París, (Reuters).- Un tribunal de la ciudad de Dijon, en el este francés, sentenció que Chantal Sebire, de 52 años, no puede contar con la ayuda de un doctor para provocar su muerte porque eso violaría el código de ética médica y la ley, según la cual el suicidio asistido es un crimen.
"La petición de la señora Sebire, que es comprensible en términos humanos, no puede tener éxito en la ley," indicó el tribunal en su sentencia.
"Mientras el deterioro físico de la señora Sebire merece compasión, bajo la ley francesa el juez debe rechazar la petición," añadió el letrado.

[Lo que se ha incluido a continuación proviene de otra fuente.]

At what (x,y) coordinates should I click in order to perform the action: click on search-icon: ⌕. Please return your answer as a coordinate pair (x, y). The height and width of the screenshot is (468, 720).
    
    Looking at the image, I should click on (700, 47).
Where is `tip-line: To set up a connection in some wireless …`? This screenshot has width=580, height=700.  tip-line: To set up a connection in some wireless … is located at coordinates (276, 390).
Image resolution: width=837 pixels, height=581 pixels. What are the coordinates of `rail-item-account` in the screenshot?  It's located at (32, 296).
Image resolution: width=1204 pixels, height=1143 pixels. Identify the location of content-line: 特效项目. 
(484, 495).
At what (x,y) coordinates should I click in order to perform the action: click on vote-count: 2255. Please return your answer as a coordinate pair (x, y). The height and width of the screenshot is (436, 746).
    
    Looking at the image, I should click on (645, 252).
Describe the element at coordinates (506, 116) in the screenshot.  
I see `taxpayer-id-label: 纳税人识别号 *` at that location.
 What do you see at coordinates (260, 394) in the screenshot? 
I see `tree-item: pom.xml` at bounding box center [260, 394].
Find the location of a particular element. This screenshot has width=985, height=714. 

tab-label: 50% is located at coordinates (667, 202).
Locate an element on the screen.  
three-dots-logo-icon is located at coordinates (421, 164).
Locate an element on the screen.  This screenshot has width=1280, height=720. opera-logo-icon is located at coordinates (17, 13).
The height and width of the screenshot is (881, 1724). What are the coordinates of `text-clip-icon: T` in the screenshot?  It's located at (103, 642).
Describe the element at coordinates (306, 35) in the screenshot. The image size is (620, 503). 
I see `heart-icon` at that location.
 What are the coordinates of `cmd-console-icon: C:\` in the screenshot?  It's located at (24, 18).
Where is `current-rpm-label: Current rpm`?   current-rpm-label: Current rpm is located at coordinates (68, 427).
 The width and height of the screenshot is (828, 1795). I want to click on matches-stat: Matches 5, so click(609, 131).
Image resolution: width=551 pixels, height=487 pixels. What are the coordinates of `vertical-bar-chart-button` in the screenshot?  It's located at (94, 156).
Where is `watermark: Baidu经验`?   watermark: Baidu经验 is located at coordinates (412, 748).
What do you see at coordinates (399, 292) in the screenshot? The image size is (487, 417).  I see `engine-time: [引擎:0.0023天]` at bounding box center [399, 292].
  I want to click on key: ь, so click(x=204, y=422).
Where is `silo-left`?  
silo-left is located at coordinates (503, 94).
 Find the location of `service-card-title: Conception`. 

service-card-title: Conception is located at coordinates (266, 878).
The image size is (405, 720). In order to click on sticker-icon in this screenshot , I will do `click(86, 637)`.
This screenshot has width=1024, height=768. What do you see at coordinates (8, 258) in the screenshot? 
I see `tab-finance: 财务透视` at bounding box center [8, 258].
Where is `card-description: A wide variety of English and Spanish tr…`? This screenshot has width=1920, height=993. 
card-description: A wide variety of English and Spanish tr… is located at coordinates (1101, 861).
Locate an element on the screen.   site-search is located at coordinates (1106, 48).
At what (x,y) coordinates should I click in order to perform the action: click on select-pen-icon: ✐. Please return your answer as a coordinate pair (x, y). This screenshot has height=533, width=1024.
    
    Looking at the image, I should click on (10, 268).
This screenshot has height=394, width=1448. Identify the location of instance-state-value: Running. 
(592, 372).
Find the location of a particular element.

Aunque la eutanasia activa es ilegal en Francia, una ley del 2005 permite a los médicos suspender el tratamiento con el consentimiento del paciente en determinadas circunstancias.
Sebire, cuya cabeza se está hinchando y deformando de manera dolorosa por un raro tumor que crece en su cavidad nasal, intentó lograr el permiso para un suicidio asistido con la esperanza de establecer un precedente.
El caso renovó el debate sobre la eutanasia en Francia.
Más de 2.000 médicos y enfermeras firmaron el año pasado una petición diciendo que habían ayudado a pacientes a morir y pidiendo un cambio en la normativa que permita la legalización de la eutanasia.